[Target position material]
■ ■ ■ ■ ■

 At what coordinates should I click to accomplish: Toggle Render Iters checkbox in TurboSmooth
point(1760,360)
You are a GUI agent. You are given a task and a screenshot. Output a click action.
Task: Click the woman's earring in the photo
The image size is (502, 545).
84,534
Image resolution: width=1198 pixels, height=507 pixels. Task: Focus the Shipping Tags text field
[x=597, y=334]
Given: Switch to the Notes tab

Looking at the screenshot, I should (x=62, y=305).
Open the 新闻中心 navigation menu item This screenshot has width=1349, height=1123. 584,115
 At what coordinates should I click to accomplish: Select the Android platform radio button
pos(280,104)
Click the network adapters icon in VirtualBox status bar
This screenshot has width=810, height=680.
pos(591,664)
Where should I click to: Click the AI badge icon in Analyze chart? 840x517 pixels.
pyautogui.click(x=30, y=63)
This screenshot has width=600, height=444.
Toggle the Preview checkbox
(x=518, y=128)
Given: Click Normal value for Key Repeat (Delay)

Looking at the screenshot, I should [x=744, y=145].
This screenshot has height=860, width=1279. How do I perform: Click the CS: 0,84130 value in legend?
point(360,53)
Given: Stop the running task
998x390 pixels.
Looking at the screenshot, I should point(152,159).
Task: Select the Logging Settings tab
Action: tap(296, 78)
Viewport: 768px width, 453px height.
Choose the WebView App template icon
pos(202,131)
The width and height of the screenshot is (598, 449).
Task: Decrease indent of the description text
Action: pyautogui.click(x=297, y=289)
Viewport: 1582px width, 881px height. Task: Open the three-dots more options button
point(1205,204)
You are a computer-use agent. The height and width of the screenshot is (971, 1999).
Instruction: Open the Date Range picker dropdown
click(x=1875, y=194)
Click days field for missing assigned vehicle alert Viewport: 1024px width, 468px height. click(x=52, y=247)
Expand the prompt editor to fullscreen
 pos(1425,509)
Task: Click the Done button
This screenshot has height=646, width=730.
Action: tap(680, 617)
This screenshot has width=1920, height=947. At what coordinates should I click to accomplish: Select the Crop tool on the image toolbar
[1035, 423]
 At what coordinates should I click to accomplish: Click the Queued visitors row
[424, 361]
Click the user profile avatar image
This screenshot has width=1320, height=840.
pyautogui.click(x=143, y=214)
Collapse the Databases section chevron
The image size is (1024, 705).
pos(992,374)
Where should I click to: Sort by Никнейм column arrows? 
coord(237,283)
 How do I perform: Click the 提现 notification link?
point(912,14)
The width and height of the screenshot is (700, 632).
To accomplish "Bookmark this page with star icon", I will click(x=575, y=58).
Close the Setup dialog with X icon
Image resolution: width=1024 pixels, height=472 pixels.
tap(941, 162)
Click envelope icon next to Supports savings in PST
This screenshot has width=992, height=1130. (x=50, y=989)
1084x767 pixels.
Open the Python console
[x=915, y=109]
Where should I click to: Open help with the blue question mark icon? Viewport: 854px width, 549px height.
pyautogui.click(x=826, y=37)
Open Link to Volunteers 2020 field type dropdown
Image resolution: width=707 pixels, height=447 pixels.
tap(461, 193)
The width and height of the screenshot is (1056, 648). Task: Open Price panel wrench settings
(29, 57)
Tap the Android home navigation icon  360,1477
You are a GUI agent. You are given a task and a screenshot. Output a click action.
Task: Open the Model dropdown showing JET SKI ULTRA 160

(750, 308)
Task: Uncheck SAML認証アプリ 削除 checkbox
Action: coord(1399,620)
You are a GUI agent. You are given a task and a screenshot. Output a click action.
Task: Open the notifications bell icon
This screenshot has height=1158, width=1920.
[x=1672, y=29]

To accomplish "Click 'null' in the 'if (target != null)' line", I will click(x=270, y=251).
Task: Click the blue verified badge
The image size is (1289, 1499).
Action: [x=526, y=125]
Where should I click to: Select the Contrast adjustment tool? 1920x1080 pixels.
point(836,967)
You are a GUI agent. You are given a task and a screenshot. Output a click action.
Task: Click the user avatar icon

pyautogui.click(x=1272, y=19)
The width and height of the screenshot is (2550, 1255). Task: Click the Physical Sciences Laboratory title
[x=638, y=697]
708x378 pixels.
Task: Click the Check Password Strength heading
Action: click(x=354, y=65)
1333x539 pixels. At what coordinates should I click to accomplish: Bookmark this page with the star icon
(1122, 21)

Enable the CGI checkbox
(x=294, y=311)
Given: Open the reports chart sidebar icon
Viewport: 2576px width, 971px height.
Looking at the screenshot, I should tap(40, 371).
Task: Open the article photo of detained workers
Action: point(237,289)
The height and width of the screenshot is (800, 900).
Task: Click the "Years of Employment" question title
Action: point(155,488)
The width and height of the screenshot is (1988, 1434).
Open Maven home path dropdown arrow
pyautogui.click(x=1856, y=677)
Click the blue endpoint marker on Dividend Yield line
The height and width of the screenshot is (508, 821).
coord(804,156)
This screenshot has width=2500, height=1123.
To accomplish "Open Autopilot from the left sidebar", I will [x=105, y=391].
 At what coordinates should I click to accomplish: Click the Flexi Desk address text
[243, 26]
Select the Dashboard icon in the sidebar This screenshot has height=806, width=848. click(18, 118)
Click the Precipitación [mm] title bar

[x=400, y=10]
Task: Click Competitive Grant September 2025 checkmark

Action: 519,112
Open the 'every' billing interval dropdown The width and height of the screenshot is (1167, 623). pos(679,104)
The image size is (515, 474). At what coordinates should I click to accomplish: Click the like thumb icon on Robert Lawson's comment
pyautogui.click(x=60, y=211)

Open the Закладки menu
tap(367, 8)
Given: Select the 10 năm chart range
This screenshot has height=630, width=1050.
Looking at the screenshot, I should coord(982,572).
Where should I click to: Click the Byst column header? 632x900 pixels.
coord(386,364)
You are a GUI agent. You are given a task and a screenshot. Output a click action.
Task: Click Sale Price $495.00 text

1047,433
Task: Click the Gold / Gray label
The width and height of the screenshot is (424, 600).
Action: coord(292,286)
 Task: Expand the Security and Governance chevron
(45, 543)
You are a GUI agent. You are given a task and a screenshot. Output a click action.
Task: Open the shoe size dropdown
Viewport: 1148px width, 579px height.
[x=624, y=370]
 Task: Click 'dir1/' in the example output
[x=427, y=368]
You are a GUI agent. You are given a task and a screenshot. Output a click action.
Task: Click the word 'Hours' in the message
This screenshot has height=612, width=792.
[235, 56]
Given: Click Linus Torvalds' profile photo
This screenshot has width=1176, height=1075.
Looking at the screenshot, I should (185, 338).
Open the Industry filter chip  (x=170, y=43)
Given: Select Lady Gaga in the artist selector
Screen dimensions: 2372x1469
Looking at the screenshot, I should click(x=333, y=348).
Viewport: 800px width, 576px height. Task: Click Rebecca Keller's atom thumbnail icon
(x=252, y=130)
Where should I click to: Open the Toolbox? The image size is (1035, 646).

■ ■ ■ ■ ■

Problem statement =
Reproduce all of the material above verbatim, keeping every line in its original order.

Correct answer =
 At what coordinates should I click to accomplish: Toggle Render Iters checkbox in TurboSmooth
point(1760,360)
You are a GUI agent. You are given a task and a screenshot. Output a click action.
Task: Click the woman's earring in the photo
The image size is (502, 545).
84,534
Image resolution: width=1198 pixels, height=507 pixels. Task: Focus the Shipping Tags text field
[x=597, y=334]
Given: Switch to the Notes tab

Looking at the screenshot, I should (x=62, y=305).
Open the 新闻中心 navigation menu item This screenshot has width=1349, height=1123. 584,115
 At what coordinates should I click to accomplish: Select the Android platform radio button
pos(280,104)
Click the network adapters icon in VirtualBox status bar
This screenshot has width=810, height=680.
pos(591,664)
Where should I click to: Click the AI badge icon in Analyze chart? 840x517 pixels.
pyautogui.click(x=30, y=63)
This screenshot has width=600, height=444.
Toggle the Preview checkbox
(x=518, y=128)
Given: Click Normal value for Key Repeat (Delay)

Looking at the screenshot, I should [x=744, y=145].
This screenshot has height=860, width=1279. How do I perform: Click the CS: 0,84130 value in legend?
point(360,53)
Given: Stop the running task
998x390 pixels.
Looking at the screenshot, I should point(152,159).
Task: Select the Logging Settings tab
Action: tap(296, 78)
Viewport: 768px width, 453px height.
Choose the WebView App template icon
pos(202,131)
The width and height of the screenshot is (598, 449).
Task: Decrease indent of the description text
Action: pyautogui.click(x=297, y=289)
Viewport: 1582px width, 881px height. Task: Open the three-dots more options button
point(1205,204)
You are a computer-use agent. The height and width of the screenshot is (971, 1999).
Instruction: Open the Date Range picker dropdown
click(x=1875, y=194)
Click days field for missing assigned vehicle alert Viewport: 1024px width, 468px height. click(x=52, y=247)
Expand the prompt editor to fullscreen
 pos(1425,509)
Task: Click the Done button
This screenshot has height=646, width=730.
Action: tap(680, 617)
This screenshot has width=1920, height=947. At what coordinates should I click to accomplish: Select the Crop tool on the image toolbar
[1035, 423]
 At what coordinates should I click to accomplish: Click the Queued visitors row
[424, 361]
Click the user profile avatar image
This screenshot has width=1320, height=840.
pyautogui.click(x=143, y=214)
Collapse the Databases section chevron
The image size is (1024, 705).
pos(992,374)
Where should I click to: Sort by Никнейм column arrows? 
coord(237,283)
 How do I perform: Click the 提现 notification link?
point(912,14)
The width and height of the screenshot is (700, 632).
To accomplish "Bookmark this page with star icon", I will click(x=575, y=58).
Close the Setup dialog with X icon
Image resolution: width=1024 pixels, height=472 pixels.
tap(941, 162)
Click envelope icon next to Supports savings in PST
This screenshot has width=992, height=1130. (x=50, y=989)
1084x767 pixels.
Open the Python console
[x=915, y=109]
Where should I click to: Open help with the blue question mark icon? Viewport: 854px width, 549px height.
pyautogui.click(x=826, y=37)
Open Link to Volunteers 2020 field type dropdown
Image resolution: width=707 pixels, height=447 pixels.
tap(461, 193)
The width and height of the screenshot is (1056, 648). Task: Open Price panel wrench settings
(29, 57)
Tap the Android home navigation icon  360,1477
You are a GUI agent. You are given a task and a screenshot. Output a click action.
Task: Open the Model dropdown showing JET SKI ULTRA 160

(750, 308)
Task: Uncheck SAML認証アプリ 削除 checkbox
Action: coord(1399,620)
You are a GUI agent. You are given a task and a screenshot. Output a click action.
Task: Open the notifications bell icon
This screenshot has height=1158, width=1920.
[x=1672, y=29]

To accomplish "Click 'null' in the 'if (target != null)' line", I will click(x=270, y=251).
Task: Click the blue verified badge
The image size is (1289, 1499).
Action: [x=526, y=125]
Where should I click to: Select the Contrast adjustment tool? 1920x1080 pixels.
point(836,967)
You are a GUI agent. You are given a task and a screenshot. Output a click action.
Task: Click the user avatar icon

pyautogui.click(x=1272, y=19)
The width and height of the screenshot is (2550, 1255). Task: Click the Physical Sciences Laboratory title
[x=638, y=697]
708x378 pixels.
Task: Click the Check Password Strength heading
Action: click(x=354, y=65)
1333x539 pixels. At what coordinates should I click to accomplish: Bookmark this page with the star icon
(1122, 21)

Enable the CGI checkbox
(x=294, y=311)
Given: Open the reports chart sidebar icon
Viewport: 2576px width, 971px height.
Looking at the screenshot, I should tap(40, 371).
Task: Open the article photo of detained workers
Action: point(237,289)
The height and width of the screenshot is (800, 900).
Task: Click the "Years of Employment" question title
Action: point(155,488)
The width and height of the screenshot is (1988, 1434).
Open Maven home path dropdown arrow
pyautogui.click(x=1856, y=677)
Click the blue endpoint marker on Dividend Yield line
The height and width of the screenshot is (508, 821).
coord(804,156)
This screenshot has width=2500, height=1123.
To accomplish "Open Autopilot from the left sidebar", I will [x=105, y=391].
 At what coordinates should I click to accomplish: Click the Flexi Desk address text
[243, 26]
Select the Dashboard icon in the sidebar This screenshot has height=806, width=848. click(18, 118)
Click the Precipitación [mm] title bar

[x=400, y=10]
Task: Click Competitive Grant September 2025 checkmark

Action: 519,112
Open the 'every' billing interval dropdown The width and height of the screenshot is (1167, 623). pos(679,104)
The image size is (515, 474). At what coordinates should I click to accomplish: Click the like thumb icon on Robert Lawson's comment
pyautogui.click(x=60, y=211)

Open the Закладки menu
tap(367, 8)
Given: Select the 10 năm chart range
This screenshot has height=630, width=1050.
Looking at the screenshot, I should coord(982,572).
Where should I click to: Click the Byst column header? 632x900 pixels.
coord(386,364)
You are a GUI agent. You are given a task and a screenshot. Output a click action.
Task: Click Sale Price $495.00 text

1047,433
Task: Click the Gold / Gray label
The width and height of the screenshot is (424, 600).
Action: coord(292,286)
 Task: Expand the Security and Governance chevron
(45, 543)
You are a GUI agent. You are given a task and a screenshot. Output a click action.
Task: Open the shoe size dropdown
Viewport: 1148px width, 579px height.
[x=624, y=370]
 Task: Click 'dir1/' in the example output
[x=427, y=368]
You are a GUI agent. You are given a task and a screenshot. Output a click action.
Task: Click the word 'Hours' in the message
This screenshot has height=612, width=792.
[235, 56]
Given: Click Linus Torvalds' profile photo
This screenshot has width=1176, height=1075.
Looking at the screenshot, I should (185, 338).
Open the Industry filter chip  (x=170, y=43)
Given: Select Lady Gaga in the artist selector
Screen dimensions: 2372x1469
Looking at the screenshot, I should click(x=333, y=348).
Viewport: 800px width, 576px height. Task: Click Rebecca Keller's atom thumbnail icon
(x=252, y=130)
Where should I click to: Open the Toolbox? The image size is (1035, 646).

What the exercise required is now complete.